Tape archival storage vs. expungement laws

[sullivas]

Hello all, this isn't a Veeam specific issue but that is what we use so figured I'd post here.

I work for a municipal law enforcement agency in Pennsylvania, USA. We currently do NOT archive to tape but know we should be because of cryptoware threat, etc. We are doing an off-site to disk over a WAN connection so we've got sort of a 3-1-1 backup.

Anyway, in an effort to satisfy that "two types of media" and also have one copy in cold/offline storage we'd like to start doing regular offline copies to tape. However, certain laws around criminal records expungement are seemingly standing in our way with a tape strategy. Our disk copies will "age out" in a timely enough manner that this isn't something we've necessarily paid attention to in the past. The expungements occur in production and after a few months they are also gone from all of our disk-based backups.
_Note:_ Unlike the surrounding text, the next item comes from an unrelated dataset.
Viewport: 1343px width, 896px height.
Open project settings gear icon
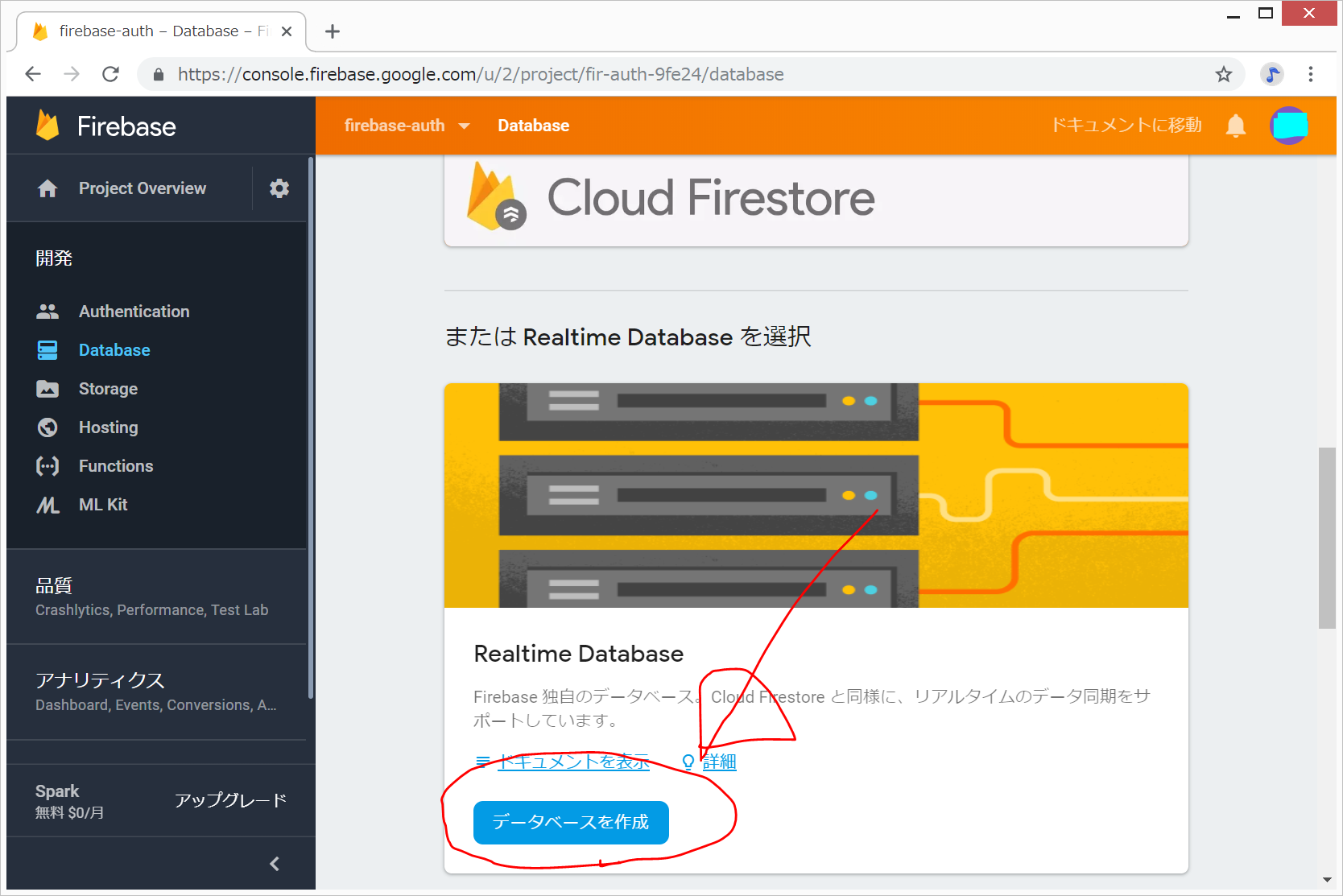(279, 188)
I envision us doing quarterly (maybe monthly) backups to tape with each tape overwritten after 12 months and also an annual WORM copy to be kept for seven years and then physically destroyed.

So how would this work with tape archival strategies, specifically around the use of WORM media? If we have a disposal schedule written in policy do you think that would suffice? How do the people who need to deal with GDPR-compliant backups apply a long-term backup archive strategy especially in regards to "Right to be forgotten"? How do you comply with expungement but also balance it with disaster recovery?
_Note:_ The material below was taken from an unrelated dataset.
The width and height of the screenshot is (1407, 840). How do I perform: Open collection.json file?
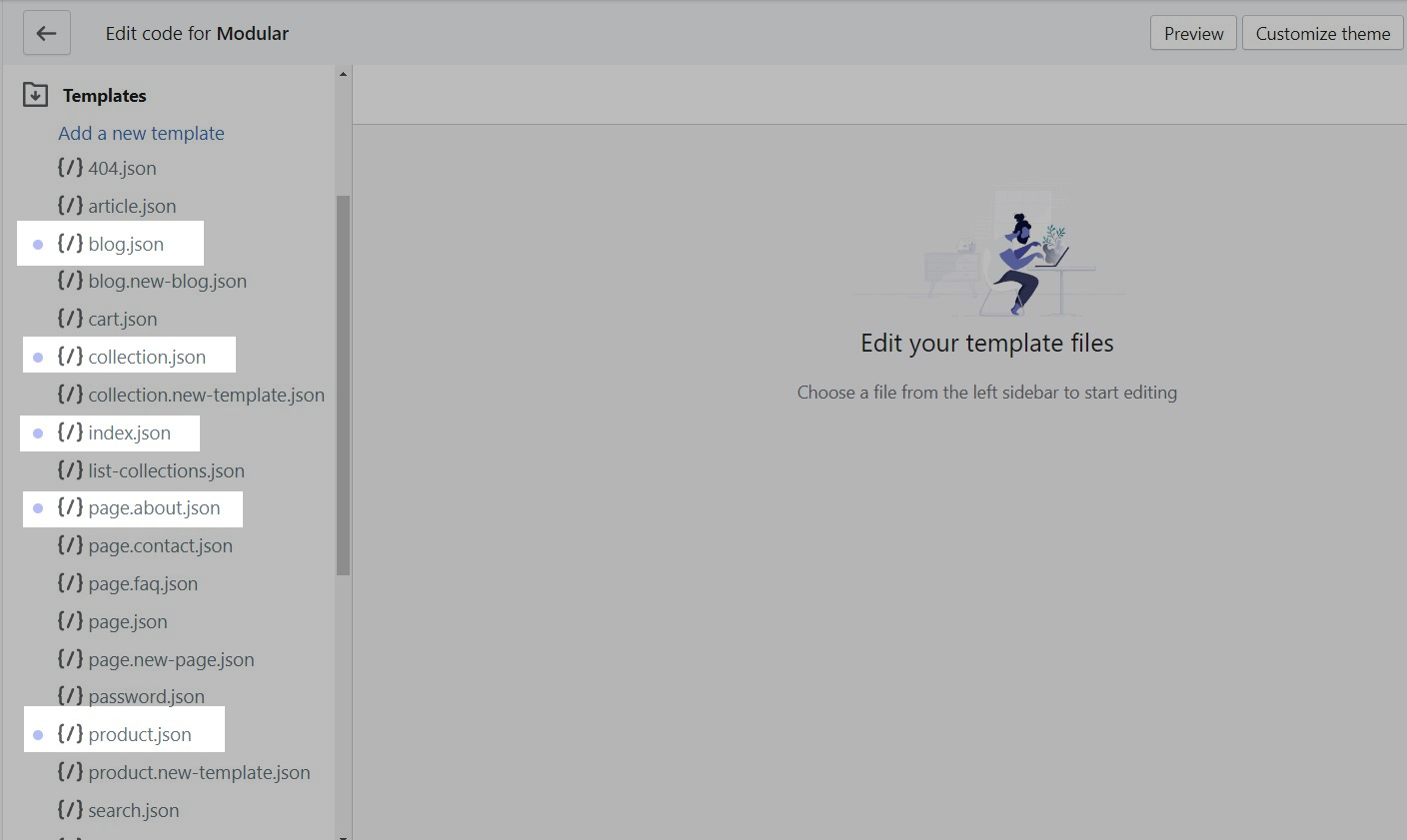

If you care to get into the weeds with me:

• https://www.attorneygeneral.gov/wp-cont ... /chria.pdf

• https://www.phmc.pa.gov/Archives/Record ... -links.pdf

[soncscy]

Interesting topic

IANYL, but reading your second link:

6.6 Electronic record keeping systems, or procedures external to the system, must provide for the secure, confidential, irreversible destruction of all copies of electronic records (including those on backup media) at the end of the retention period specified by the LGRC. The system must be capable of expunging permanent records when so ordered.
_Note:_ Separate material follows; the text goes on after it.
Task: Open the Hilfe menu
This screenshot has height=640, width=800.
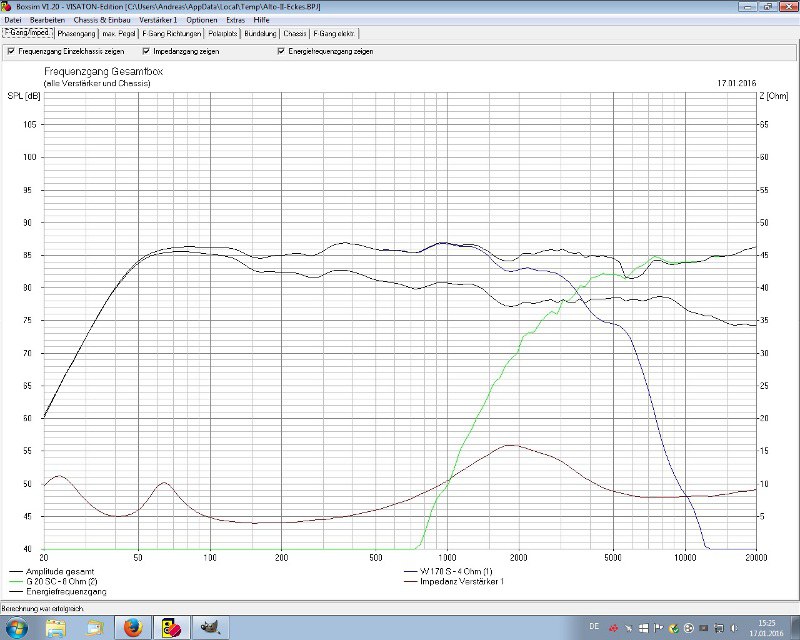Action: [261, 20]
I understand this as if a backup exists that contains a record, you must be able to destroy the backup on command. Frankly, I think that the statement above is incompatible with WORM backups.

As a US Government institution, maybe AWS/Azure GOV are better directions for you? You get the same benefits of immutability (with AWS anyways) and (at cost) you can remove the backup file on demand as you're required. Tape doesn't lend itself to individual deletes, so if you're hoping for WORM-ish backups on a different medium, tape is the wrong way to look, unless you want to dedicate tapes to each backup but I think you'd just shoot yourself in the foot here with such a system.

Anyways, I'm an outsider looking in on a legal system I'm not as familiar with, so take this with a grain of salt.